Background: Diabetes is a chronic disease affecting a large population worldwide and stands as one
of the major global health challenges to be tackled. According to World Health Organization, about 400 million
are having diabetes worldwide and it is the seventh leading cause of deaths in 2016. Plant-based natural products
have been in use from ancient times as ethnomedicine for the treatment of several diseases, including diabetes.
As a result of that, there are several reports on plant-based natural products displaying antidiabetic activity.

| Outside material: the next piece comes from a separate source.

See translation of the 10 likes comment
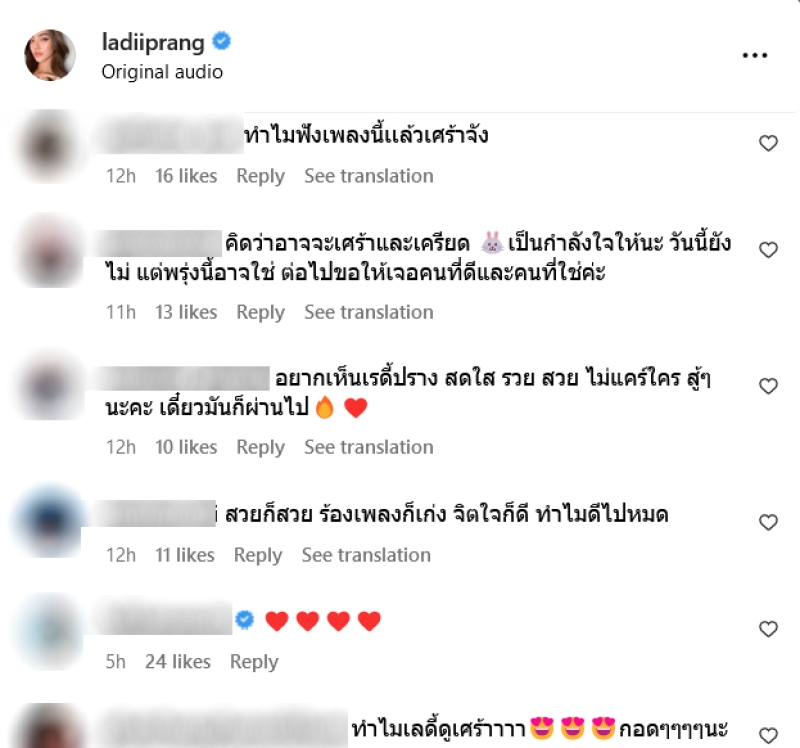 pos(369,447)
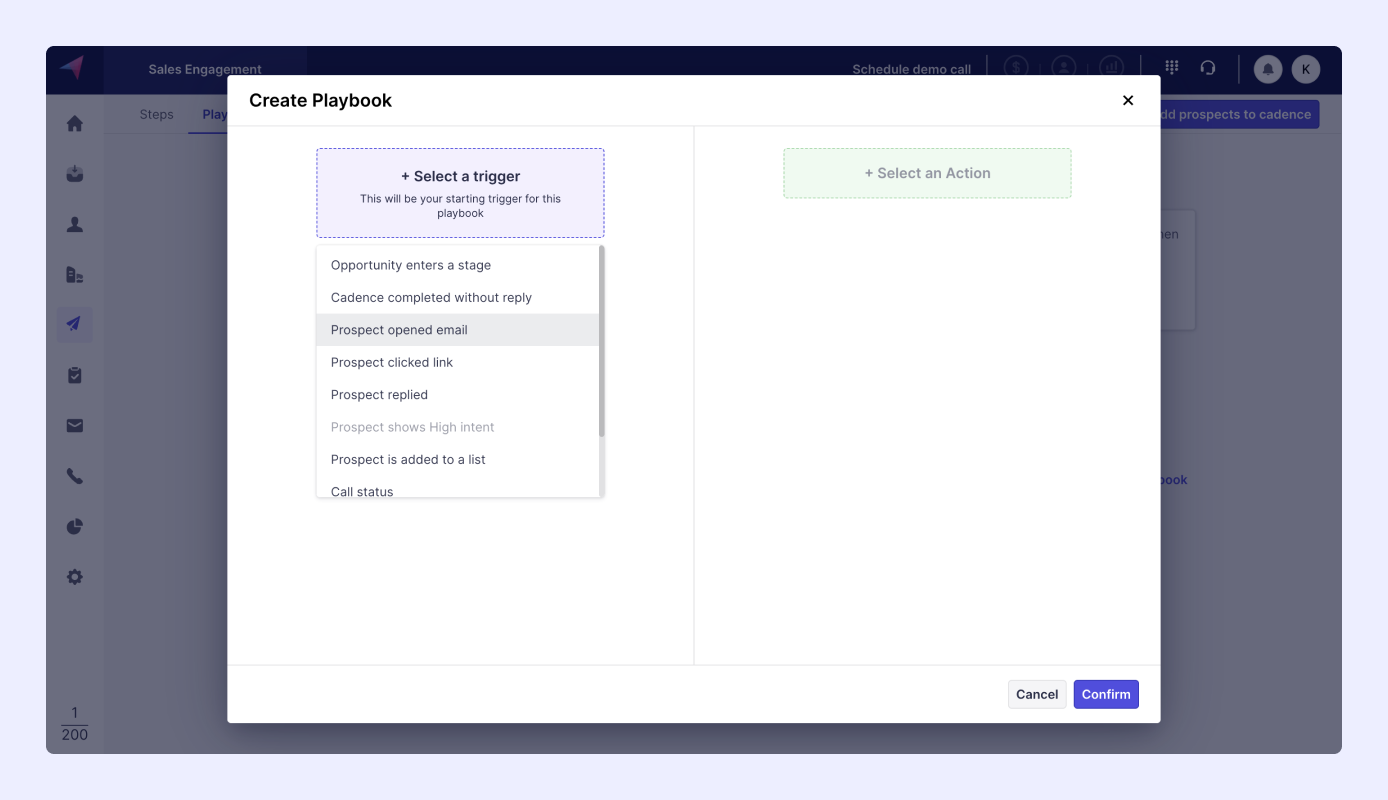
Task: Open the Settings gear icon
Action: 74,576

In the current review, such antidiabetic potential compounds reported from all plant sources along with their
chemical structures are collected, presented and discussed. These kinds of reports are essential to pool the
available information to one source, followed by statistical analysis and screening to check the efficacy of all
known compounds in a comparative sense. This kind of analysis can give rise to a few potential compounds
from hundreds, which can further be screened through in vitro and in vivo studies, and human trails leading to
the drug development.
Methods: Phytochemicals, along with their potential antidiabetic property, were classified according to their
basic chemical skeleton. The chemical structures of all the compounds with antidiabetic activities were elucidated
in the present review. In addition to this, the distribution and their other remarkable pharmacological activities
of each species are also included.
Results: The scrutiny of literature led to the identification of 44 plants with antidiabetic compounds (70) and
other pharmacological activities. For the sake of information, the distribution of each species in the world is
given. Many plant derivatives may exert anti-diabetic properties by improving or mimicking insulin production
or action. Different classes of compounds including sulfur compounds (1-4), alkaloids (5-11), phenolic compounds
(12-17), tannins (18-23), phenylpropanoids (24-27), xanthanoids (28-31), amino acid (32), stilbenoid
(33), benzofuran (34), coumarin (35), flavonoids (36-49) and terpenoids (50-70) were found to be potential active
compounds for antidiabetic activity. Of the 70 listed compounds, majorly 17 compounds are obtained from
triterpenoids, 13 from flavonoids and 7 from alkaloids. Among all the 44 plant species, the maximum number
(7) of compounds were isolated from Lagerstroemia speciosa followed by Momordica charantia (6) and S. oblonga
with 5 compounds.
Conclusion: This is the first paper to summarize the established chemical structures of phytochemicals that
have been successfully screened for antidiabetic potential and their mechanisms of inhibition. The reported
compounds could be considered as potential lead molecules for the treatment of type-2 diabetes. Further, molecular
and clinical trials are required to select and establish therapeutic drug candidates.